"Mr. Tom was waylaid by two footpads at the Woodlawn gates Saturday night and half killed," it read. "He is delirious and asks continually for you. Could you come?"


XXXI

THE NET OF THE FOWLER

Which of the Cynic Fathers was it who defined virtue as an attitude of the mind toward externals? One may not always recall a pat quotation on the spur of the moment, but it sounds like Demonax or another of the later school, when the philosophy of cynicism had sunk to the level of a sneer at poor human nature.

To say that Mr. Duxbury Farley, returning to find Chiawassee Consolidated in some sense at the mercy of the new pipe plant, regarded himself as a benefactor whose confidence had been grossly abused, is only to take him at his word. What, pray tell us, was Caleb Gordon in the crude beginning of things?—a village blacksmith or little more, dabbling childishly in the back-wash of the great wave of industry and living poverty-stricken between four log walls. To whom did he owe the brick mansion on the Woodlawn knoll, the comforts and luxuries of civilized life, the higher education of his son?

In Mr. Farley's Index Anathema, ingratitude ranked with crime. He had trusted these Gordons, and in return they had despoiled him; crippled a great and growing industry by segregating the profitable half of it; cast doubt on the good name of its founder by reversing his business methods. Chiawassee had been making iron by the hundreds of tons: where were the profits? The query answered itself. They were in the credit account of Gordon and Gordon, every dollar of which justly belonged to the parent company. Was not the pipe-making invention perfected by a Chiawassee stock-holder, who was also a Chiawassee employee, on Chiawassee time, and with Chiawassee materials? Then why, in the name of justice, was it not to be considered a legitimate Chiawassee asset?

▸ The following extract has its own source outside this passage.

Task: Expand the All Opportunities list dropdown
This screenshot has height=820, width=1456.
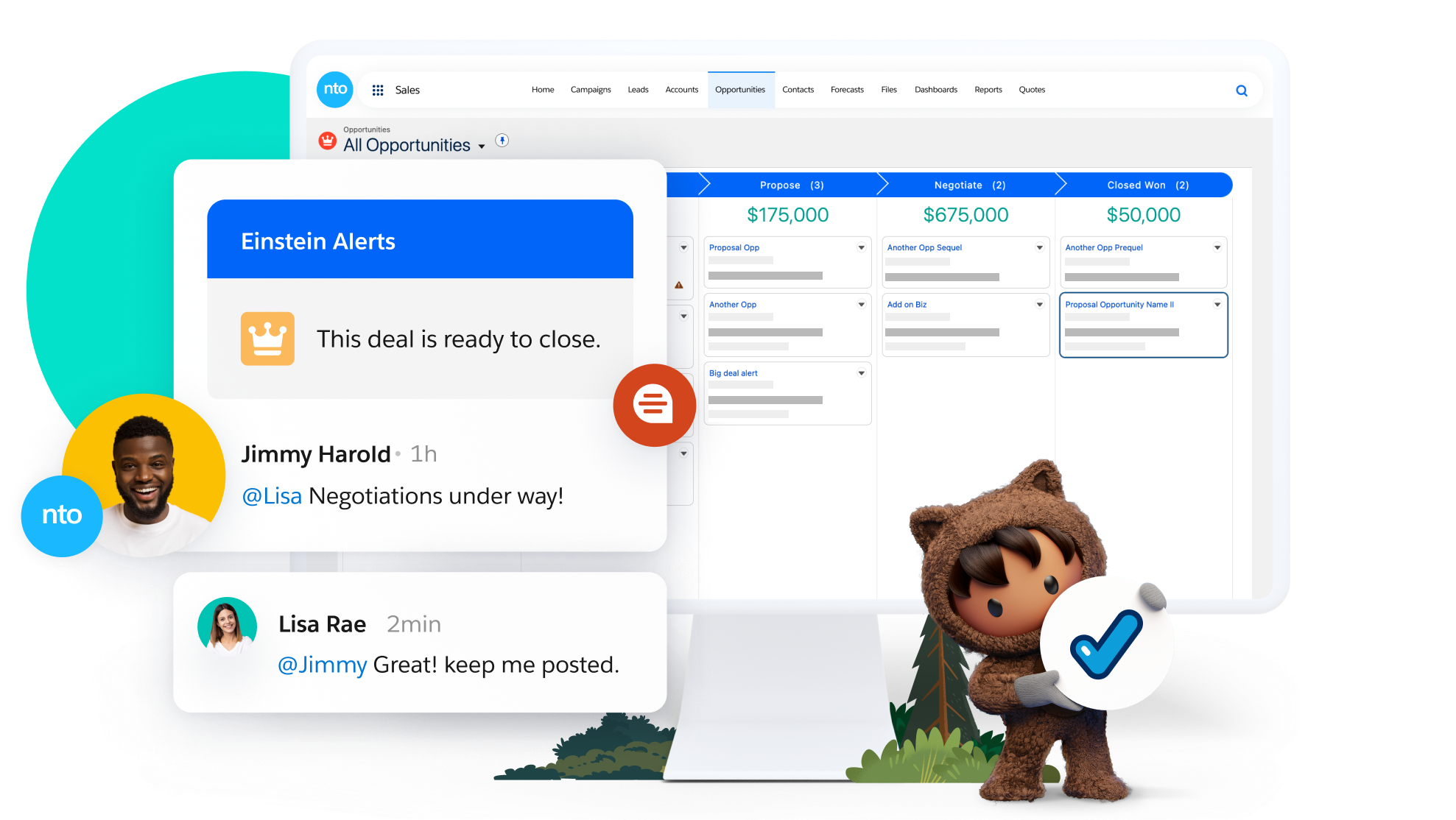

Mr. Duxbury Farley asked these questions pathetically and insistently; at the Cupola Club, in the Manufacturers' Association, in season and out of season, wherever there was a willing ear to hear or the smallest current of public sentiment to be diverted into the channel so patiently dug for it. Was his virtuous indignation merely the mental attitude of all the Duxbury Farleys toward things external? That bubble is too huge for this pen to prick; besides, its bursting might devastate a world.

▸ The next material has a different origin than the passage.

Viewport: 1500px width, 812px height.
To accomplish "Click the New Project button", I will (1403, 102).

But if we may not probe too deeply into primal causes, we may still be regardful of the effects. Mr. Farley's bid for public sympathy was not without results. True, there were those who hinted that the veteran promoter was only paving the way for a coup de grâce which should obliterate the Gordons, root and branch; but when the days and weeks passed, and Mr. Farley had done nothing more revolutionary than to reëlect himself president of Chiawassee Consolidated, and to resume, with Dyckman as his lieutenant, the direction of its affairs, these prophets of evil were discredited.